Serum CA-125 is widely used as a biochemical marker for ovarian cancer, which is the fifth most common cancer of women in the United States. Serum CA-125 concentrations exceed 35 U/mL in 80% of patients with nonmucinous epithelial ovarian cancer [4], and the concentrations correlate well with the progression or regression of ovarian cancer [3,5]

The effect of heterophilic antibodies on immunodiffusion assays was described >30 yr ago [6], and their interference in two-site "sandwich" immunoassays became recognized as these methods became available in the mid-1980s. The presence of human anti-animal antibodies most often results in falsely elevated results for two-site immunoassays using mouse monoclonal antibodies by bridging the capture and detection antibodies [7,8], but negative interferences have also been described [9].

Estimates of the incidence of human anti-animal antibodies vary considerably, likely due to the large number of animal antigens to which humans are exposed and the heterogeneity of the antibodies that are produced in response to these exposures [6,7,10,11]. By far the most prevalent human anti-animal antibodies are against mouse immunoglobulins, which are used in imaging reagents and antibody-targeted drugs [7]. Development of human anti-mouse antibodies, and subsequent falsely elevated CA-125 measurements, has been directly linked to the use of OC125-conjugated immunoscintigraphy reagents [12,13]. In the subject of this case report, there was no record of exposure to OC125-containing pharmaceuticals or imaging reagents. The origin of the HAMA in this patient is unknown.

Several methods have been proposed for removing human anti-animal interferences in two-site immunoassays. Boerman et al [14] reported falsely elevated CA-125 results due to human anti-murine antibody interference with an immuno-fluorimetric assay, and suggested inclusion of murine serum or antibodies in the assay buffer to block the interference. Others have reported elimination of human anti-mouse antibody interferences by addition of mouse IgG to two-site immunoassays or use of M11 monoclonal antibody [11,15–19]. The M11 monoclonal antibody is used in many second-generation CA-125 sandwich immunoassays, and the Roche method cited in this report uses the M11 monoclonal as the capture antibody.

For interferences from anti-idiotypic antibodies, chromatographic removal of immunoglobulins prior to CA-125 assay has been suggested [20]. Morrissey et al [21] used an acid/heat extraction procedure to remove interfering anti-mouse antibodies from human sera prior to measurement of carcinoembryonic antigen. Kricka et al [22] demonstrated positive interference of rabbit and goat anti-mouse antibodies on an CA-125 immunoassay and noted that addition of mouse IgG did not eliminate the interference.

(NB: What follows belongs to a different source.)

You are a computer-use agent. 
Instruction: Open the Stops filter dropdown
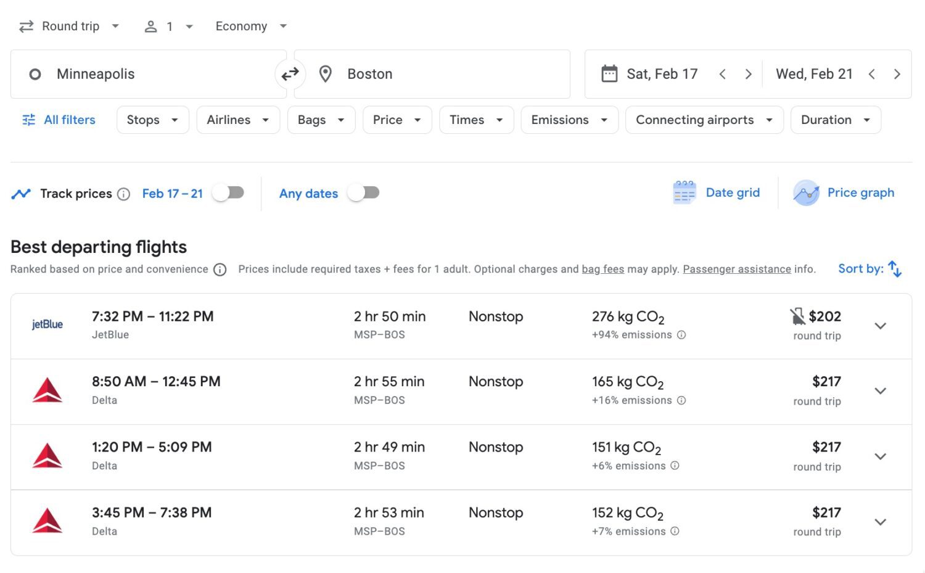click(152, 120)
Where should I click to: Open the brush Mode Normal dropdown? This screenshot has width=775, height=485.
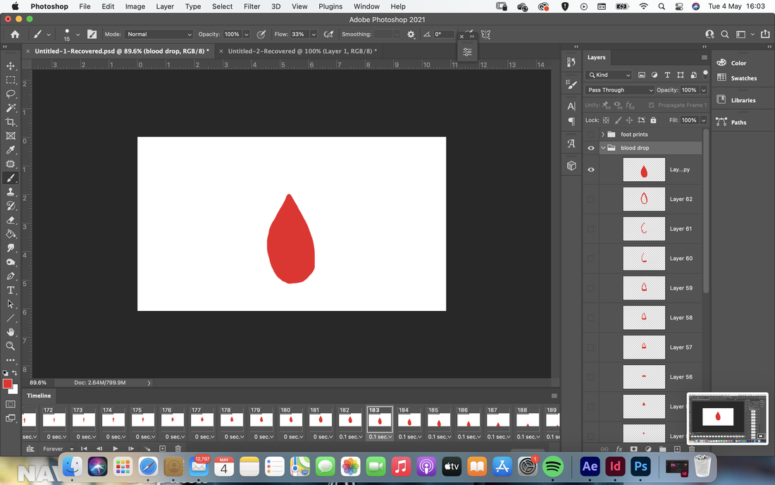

Interference by human anti-mouse antibodies in two-site "sandwich" immunoassays has been known for many years, but is widely regarded as rare and only associated with high antibody concentration. A notable finding in this case is interference in the presence of a relatively low concentration of anti-mouse antibodies, only slightly above the reference interval. Dilution factors up to 10-fold failed to alleviate the interference. The anti-mouse antibody concentration was near the upper limit of the reference range, which suggests that as many as 1 in 40 healthy individuals will have anti-mouse antibodies at a concentration as high as this patient, and dilution studies indicate that the interference is present at one-tenth of that concentration.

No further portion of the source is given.